Hitchhiker's Guide to Religion
Mesopotamian

Sin / Nanna

The Lord of the Crescent Moon

Mesopotamian The moon, time, the calendar, cattle, divination, prophecy, wisdom
Portrait of Sin / Nanna
Attribute Value
Combat
ATK 60
DEF 75
SPR 92
SPD 80
INT 95
Rank Moon God / Patron of Ur and Harran / Father of Shamash and Ishtar
Domain The moon, time, the calendar, cattle, divination, prophecy, wisdom
Alignment Mythological -- Sacred
Key Act Crosses the night sky in his bull-shaped barge, fathered the sun-god Shamash and the queen-goddess Ishtar; his oracle at Harran influenced kings from Sargon to Nabonidus
Source The Hymn to Sin; the Nabonidus Cylinder; Ur III royal inscriptions; Genesis 11:31 (Abraham's family at Ur and Harran)
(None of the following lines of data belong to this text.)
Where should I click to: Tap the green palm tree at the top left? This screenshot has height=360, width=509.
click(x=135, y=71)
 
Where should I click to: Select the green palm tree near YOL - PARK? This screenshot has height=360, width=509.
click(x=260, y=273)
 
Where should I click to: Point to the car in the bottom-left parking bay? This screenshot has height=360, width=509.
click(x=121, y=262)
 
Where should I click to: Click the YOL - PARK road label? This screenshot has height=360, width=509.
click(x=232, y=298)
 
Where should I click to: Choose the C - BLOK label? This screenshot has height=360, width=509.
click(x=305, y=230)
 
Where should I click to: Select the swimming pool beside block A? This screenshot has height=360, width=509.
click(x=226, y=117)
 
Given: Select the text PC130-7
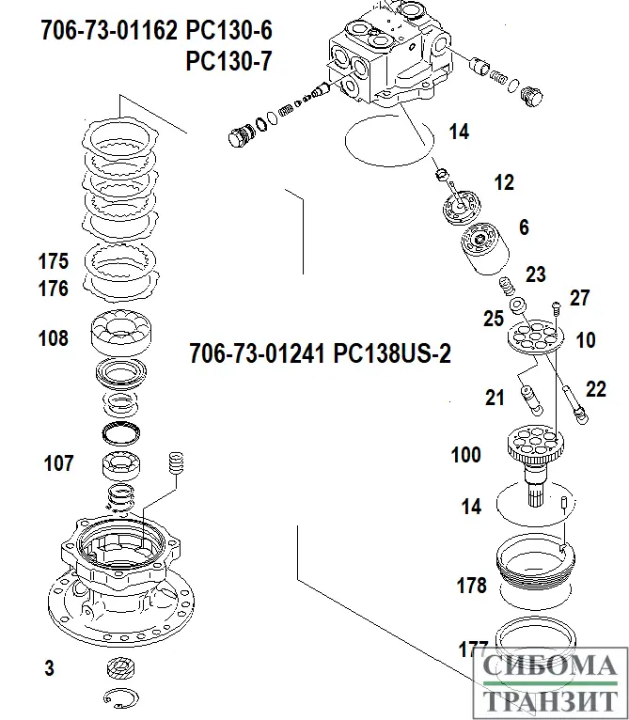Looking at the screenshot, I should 229,62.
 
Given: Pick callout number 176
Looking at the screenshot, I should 53,290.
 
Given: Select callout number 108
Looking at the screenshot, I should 53,337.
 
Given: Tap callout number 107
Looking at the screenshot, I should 58,462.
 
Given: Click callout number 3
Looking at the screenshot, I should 49,669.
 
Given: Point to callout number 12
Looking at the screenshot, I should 504,182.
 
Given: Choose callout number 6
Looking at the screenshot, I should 524,227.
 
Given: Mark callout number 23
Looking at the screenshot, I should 535,274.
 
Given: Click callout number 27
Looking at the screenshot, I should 579,299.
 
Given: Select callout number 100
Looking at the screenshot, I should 466,456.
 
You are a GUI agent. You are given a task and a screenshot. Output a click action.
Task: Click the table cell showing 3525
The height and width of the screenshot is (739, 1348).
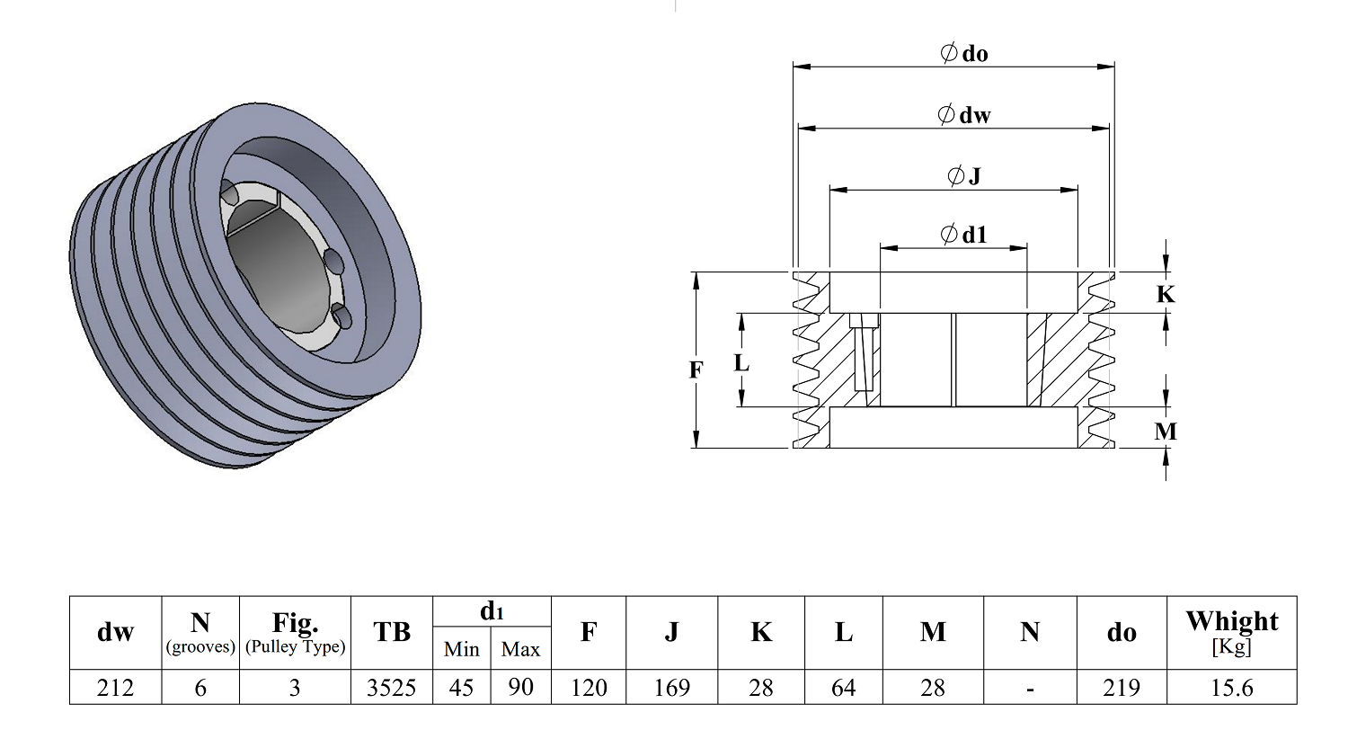pyautogui.click(x=391, y=687)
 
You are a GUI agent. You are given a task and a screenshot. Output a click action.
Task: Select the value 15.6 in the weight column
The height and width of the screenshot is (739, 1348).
pyautogui.click(x=1231, y=687)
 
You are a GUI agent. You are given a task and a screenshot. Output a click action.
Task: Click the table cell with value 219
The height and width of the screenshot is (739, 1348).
pyautogui.click(x=1122, y=687)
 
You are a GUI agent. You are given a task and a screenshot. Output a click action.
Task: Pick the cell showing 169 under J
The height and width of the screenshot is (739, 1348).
pyautogui.click(x=671, y=687)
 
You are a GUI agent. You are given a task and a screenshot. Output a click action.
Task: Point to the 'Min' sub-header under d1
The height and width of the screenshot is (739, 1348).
pyautogui.click(x=462, y=649)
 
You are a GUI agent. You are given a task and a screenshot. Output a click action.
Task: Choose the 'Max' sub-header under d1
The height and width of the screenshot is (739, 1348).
pyautogui.click(x=520, y=649)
“Sin, lord of the gods, whose horns are bright in heaven.”

Sin (Akkadian; Nanna in Sumerian, Suen archaic) is the lunar deity whose two great cult cities are intimately connected to biblical narrative: Ur of the Chaldees, Abraham’s birthplace (Genesis 11:28-31), and Harran, where Abraham’s father Terah died (Genesis 11:32). Both were Sin’s chief temples, and the great ziggurat of Ur (built by Ur-Nammu, c. 2100 BCE) was dedicated to him. Some scholars have suggested Abraham’s call out of Ur and away from Harran represents a deliberate departure from Sin worship into devotion to YHWH. The last neo-Babylonian king, Nabonidus (r. 556-539 BCE), was a fanatical devotee of Sin who attempted to elevate him over Marduk — alienating the Babylonian priesthood and arguably hastening the Persian conquest under Cyrus.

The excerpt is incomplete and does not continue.